To address key shortfalls of the abovementioned ST methods (i.e., the lack of single-cell resolution read-outs), Stereo-seq (BGI, China) offers unbiased whole-transcriptomic profiling at subcellular resolution with a maximum 1 cm2 capture area on FF/FFPE tissues. Using Stereo-seq, Wu et al. showed that poorer prognoses of intrahepatic cholangiocarcinoma and hepatocellular carcinoma were associated with tumour boundaries enriched with damaged hepatocytes, or serum amyloid A overexpression in invasive fronts (32); Zhang et al. found a locoregional immune “warmed-up” phenotype with enhanced cytokine secretion and upregulated MHC-II expression in a predefined “cold” tumour of colorectal adenocarcinoma (33). A major challenge with Stereo-seq analysis lies with assigning pixel-level signals to individual cells (32).

Imaging-based techniques

Multiplex error robust fluorescence in situ hybridization (MERFISH) (Vizgen, UK) uses a combinatorial barcoding approach and sequential rounds of imaging to decode the barcode and its associated gene expression. The barcoding system confers error robustness through assigning the erroneous readout to the nearest correct barcode. MERFISH allows profiling of up to tens of thousands of RNA species at subcellular resolution, with a maximum 1 cm2 capture area of FF/FFPE tissues. Using a 450-gene MERFISH panel, Price et al. reported a shift in immune spatial organization between the two tumour subtypes i.e., human mismatch repair deficient and proficient tumors, opening new avenues for tumour subtype-specific treatment strategies (34).

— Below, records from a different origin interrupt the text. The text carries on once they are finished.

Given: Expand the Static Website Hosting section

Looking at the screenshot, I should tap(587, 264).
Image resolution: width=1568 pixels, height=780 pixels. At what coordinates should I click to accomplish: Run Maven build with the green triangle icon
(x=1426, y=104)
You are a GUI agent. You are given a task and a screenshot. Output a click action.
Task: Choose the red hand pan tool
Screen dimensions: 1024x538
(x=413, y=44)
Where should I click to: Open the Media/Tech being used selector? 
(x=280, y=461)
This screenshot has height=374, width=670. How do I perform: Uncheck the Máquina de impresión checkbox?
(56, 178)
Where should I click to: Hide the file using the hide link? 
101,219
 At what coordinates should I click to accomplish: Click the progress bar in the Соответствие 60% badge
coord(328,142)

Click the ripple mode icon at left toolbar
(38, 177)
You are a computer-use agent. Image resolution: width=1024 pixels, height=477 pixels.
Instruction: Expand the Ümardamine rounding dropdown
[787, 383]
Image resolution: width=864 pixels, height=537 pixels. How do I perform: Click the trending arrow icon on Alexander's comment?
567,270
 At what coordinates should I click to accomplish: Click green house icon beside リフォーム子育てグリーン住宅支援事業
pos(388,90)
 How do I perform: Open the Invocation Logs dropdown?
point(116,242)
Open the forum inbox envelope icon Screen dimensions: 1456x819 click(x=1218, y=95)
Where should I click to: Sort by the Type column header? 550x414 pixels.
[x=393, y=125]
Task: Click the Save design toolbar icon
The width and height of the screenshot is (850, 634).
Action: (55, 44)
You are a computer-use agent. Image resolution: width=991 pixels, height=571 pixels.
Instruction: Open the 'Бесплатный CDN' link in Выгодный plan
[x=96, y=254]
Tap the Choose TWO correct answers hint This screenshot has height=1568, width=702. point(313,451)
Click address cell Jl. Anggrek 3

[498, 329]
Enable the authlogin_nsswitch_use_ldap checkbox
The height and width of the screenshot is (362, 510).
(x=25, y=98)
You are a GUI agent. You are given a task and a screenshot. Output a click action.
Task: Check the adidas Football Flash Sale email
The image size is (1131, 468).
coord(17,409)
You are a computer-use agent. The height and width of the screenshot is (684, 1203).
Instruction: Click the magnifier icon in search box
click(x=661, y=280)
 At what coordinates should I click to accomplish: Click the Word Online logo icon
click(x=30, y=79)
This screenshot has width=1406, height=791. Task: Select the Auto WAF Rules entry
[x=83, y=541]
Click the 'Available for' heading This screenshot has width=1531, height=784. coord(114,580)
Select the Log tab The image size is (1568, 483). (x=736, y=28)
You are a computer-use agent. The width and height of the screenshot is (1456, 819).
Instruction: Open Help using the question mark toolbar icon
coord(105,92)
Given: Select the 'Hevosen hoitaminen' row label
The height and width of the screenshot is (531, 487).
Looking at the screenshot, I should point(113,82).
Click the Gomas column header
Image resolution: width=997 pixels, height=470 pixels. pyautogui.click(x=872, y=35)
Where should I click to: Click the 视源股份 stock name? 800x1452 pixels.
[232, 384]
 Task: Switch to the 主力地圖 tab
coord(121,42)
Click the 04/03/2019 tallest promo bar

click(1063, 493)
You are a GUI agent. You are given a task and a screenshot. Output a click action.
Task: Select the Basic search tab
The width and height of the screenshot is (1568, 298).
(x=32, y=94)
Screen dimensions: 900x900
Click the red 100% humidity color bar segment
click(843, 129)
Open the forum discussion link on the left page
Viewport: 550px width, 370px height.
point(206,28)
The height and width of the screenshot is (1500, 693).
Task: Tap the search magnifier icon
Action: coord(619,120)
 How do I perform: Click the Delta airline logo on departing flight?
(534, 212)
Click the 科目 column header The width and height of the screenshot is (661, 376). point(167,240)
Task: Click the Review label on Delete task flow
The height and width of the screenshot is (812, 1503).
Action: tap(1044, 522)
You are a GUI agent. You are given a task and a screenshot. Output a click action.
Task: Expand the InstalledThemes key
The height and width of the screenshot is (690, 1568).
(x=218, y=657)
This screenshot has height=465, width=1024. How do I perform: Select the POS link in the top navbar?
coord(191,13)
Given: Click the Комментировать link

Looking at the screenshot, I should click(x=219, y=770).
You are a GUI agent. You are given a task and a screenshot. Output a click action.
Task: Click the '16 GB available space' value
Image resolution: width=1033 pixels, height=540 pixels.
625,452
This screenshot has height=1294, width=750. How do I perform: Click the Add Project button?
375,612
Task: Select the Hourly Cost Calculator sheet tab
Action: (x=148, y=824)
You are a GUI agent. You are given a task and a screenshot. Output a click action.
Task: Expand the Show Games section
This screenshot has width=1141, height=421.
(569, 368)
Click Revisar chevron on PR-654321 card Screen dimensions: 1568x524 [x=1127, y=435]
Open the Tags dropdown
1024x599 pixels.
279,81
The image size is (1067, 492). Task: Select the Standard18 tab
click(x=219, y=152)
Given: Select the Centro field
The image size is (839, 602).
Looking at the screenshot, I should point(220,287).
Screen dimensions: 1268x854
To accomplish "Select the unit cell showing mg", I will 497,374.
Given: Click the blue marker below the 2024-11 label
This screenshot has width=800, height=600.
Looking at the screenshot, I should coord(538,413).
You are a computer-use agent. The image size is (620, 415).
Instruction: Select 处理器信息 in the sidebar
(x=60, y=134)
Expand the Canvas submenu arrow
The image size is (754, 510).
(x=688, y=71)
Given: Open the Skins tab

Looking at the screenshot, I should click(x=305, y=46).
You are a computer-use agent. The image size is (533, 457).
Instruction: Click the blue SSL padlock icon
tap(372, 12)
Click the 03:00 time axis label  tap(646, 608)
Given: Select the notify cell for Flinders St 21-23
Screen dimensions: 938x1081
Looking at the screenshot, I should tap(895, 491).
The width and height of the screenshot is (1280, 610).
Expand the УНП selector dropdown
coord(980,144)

Two other multi-spatial omics methods, namely CosMx spatial molecular imaging (SMI) technique and Xenium (higher-resolution advancement from DSP and Visium, respectively), enable simultaneous ST and SP profiling of FF/FFPE tissues at subcellular resolution. CosMx SMI allows up to 1000-plex and offers 64 validated protein analytes (35, 36). Using CosMx, He et al. (35) evaluated 980 RNAs and 108 proteins in lung cancer and BC tissues, identifying over 18 different cell-types, 10 unique TMEs, and 100 ligand-receptor pairs. While Xenium offers a 280-plex human breast panel and 248-plex mouse brain panel, with additional 100 customizable targets. Due to its non-destructive nature, Xenium allows post-ST H&E staining and IF on the same section, offering additional SP and histological data. Using Xenium, Henley et at. revealed that invasive fronts of ductal carcinoma in situ (DCIS) BC were characterized by disrupted myoepithelial layers, and low KRT14 expression which were also positive for progesterone receptor (37); Janesick et al. predicted the hormone receptor status of three BC subtypes (low-grade and high-grade DCIS, and invasive carcinoma) whose molecular signatures were also characterized using whole-transcriptomics Visium on adjacent tissue sections (38).

AI-enabled TME analysis

Digital pathology

With recent advancements in imaging techniques and computer vision, DP has greatly emerged as a useful diagnosis assisting and prediction tool (68), alleviating the high labor cost and interobserver variability issues faced by conventional microscope-based approach (6973). While H&E-stained histomorphology images remain the main imaging modality in DP, the use of mIHC/IF to enable subcellular molecular profiling has become popular (74).

Numerous studies use deep learning (DL) models to augment DP, greatly advancing TME analysis. DL-based cell segmentation algorithms, such as Cellpose (75) and Stardist (76), enable identification of individual nuclei, facilitating downstream cell phenotyping. Supervised DL algorithms have been developed to differentiate benign from malignant cells, and immune from stromal cells (71, 7779). These approaches are limited by the availability of training labels, resulting in the development of unsupervised approaches (80). Novel AI approaches, such as Ronteix (81), for investigating cell-to-cell interaction have also attracted increasing attention. Besides, as image quality and stain consistency impact the performance of DP studies, several AI algorithms have been developed for stain normalization through color deconvolution (82), clustering in the hue-saturation-value color space for color separation (72) or DL-empowered stain-to-stain translation (83).

SP analytic methods

SP analysis involves image pre-processing to remove background or technical noise, cell segmentation, feature extraction (such as signal intensity, cellular area, and shape), cell phenotyping and spatial analysis (Supplementary Table 1). While image pre-processing steps differ across fluorescence-based and metal-based assays, downstream spatial analysis using extracted cell-level data are largely similar.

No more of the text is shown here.